---------- EXCERPT PROVIDED

From a local perspective, in countries such as Spain, various authorities apply the agreements regarding sustainable development, made at the world summits. One study concludes that the authorities should have a greater influence of the ethics of businesses towards environmental issues. This is down to the fact that an analysis of the evolution of environmental expenditure trends over a period of time (1997-2000) reveals that business has increased its environmental expenditure by 15%. This indicates that there has been a positive response to the authorities´ demands, but there is obviously still a long way to go (Sales de Aguiar 2004). It’s also worthy to note that on many occasions in certain industrial sectors, they only implement environmental measures when there is significant demand or a big company, applies pressure to ensure that their suppliers align themselves within the market with non-polluting products and services Didonet et al.,( 2012).

--------------------
---------- RAW DATA

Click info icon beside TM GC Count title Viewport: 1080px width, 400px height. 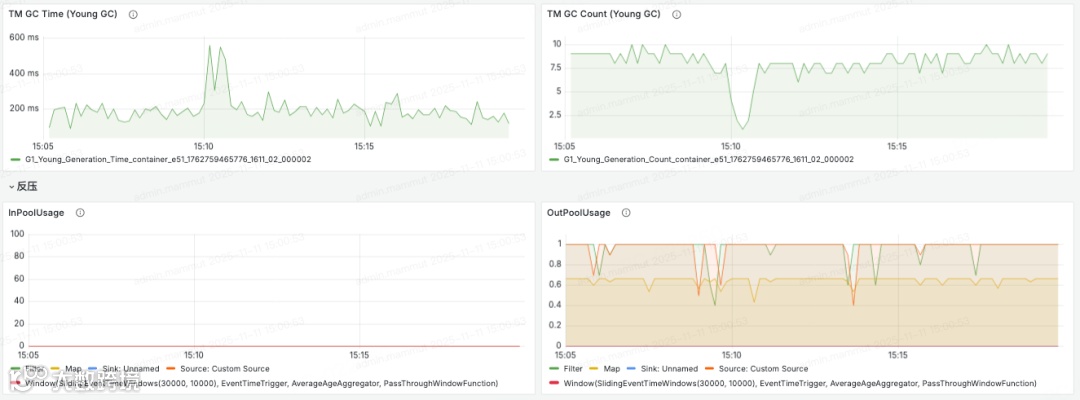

--------------------

**SHORT EXERCISE A**
In the excerpt on environmental expenditure, by what percentage did business increase its environmental expenditure between 1997 and 2000?
**SHORT EXERCISE B**
Summarize the excerpt on environmental expenditure in two sentences.
**SHORT EXERCISE C**
Rewrite the paragraph of the excerpt on environmental expenditure that begins "From a local perspective" as a bulleted list, keeping its main facts.

**PROBLEM SOLUTION A**
Business increased its environmental expenditure by 15%.

**PROBLEM SOLUTION B**
In countries such as Spain, authorities apply sustainable development agreements from world summits, and one study concludes they should have greater influence on business ethics toward environmental issues. A 15% rise in business environmental expenditure from 1997 to 2000 shows a positive response to the authorities' demands, though much remains to be done, and in some industrial sectors measures are implemented only under significant demand or pressure from a big company on its suppliers.

**PROBLEM SOLUTION C**
- In countries such as Spain, various authorities apply the sustainable development agreements made at world summits.
- One study concludes that authorities should have greater influence on business ethics toward environmental issues.
- An analysis of environmental expenditure trends from 1997 to 2000 shows business increased such expenditure by 15%.
- This indicates a positive response to the authorities' demands, but there is still a long way to go (Sales de Aguiar 2004).
- In certain industrial sectors, environmental measures are often implemented only when there is significant demand or when a big company pressures its suppliers to offer non-polluting products and services (Didonet et al., 2012).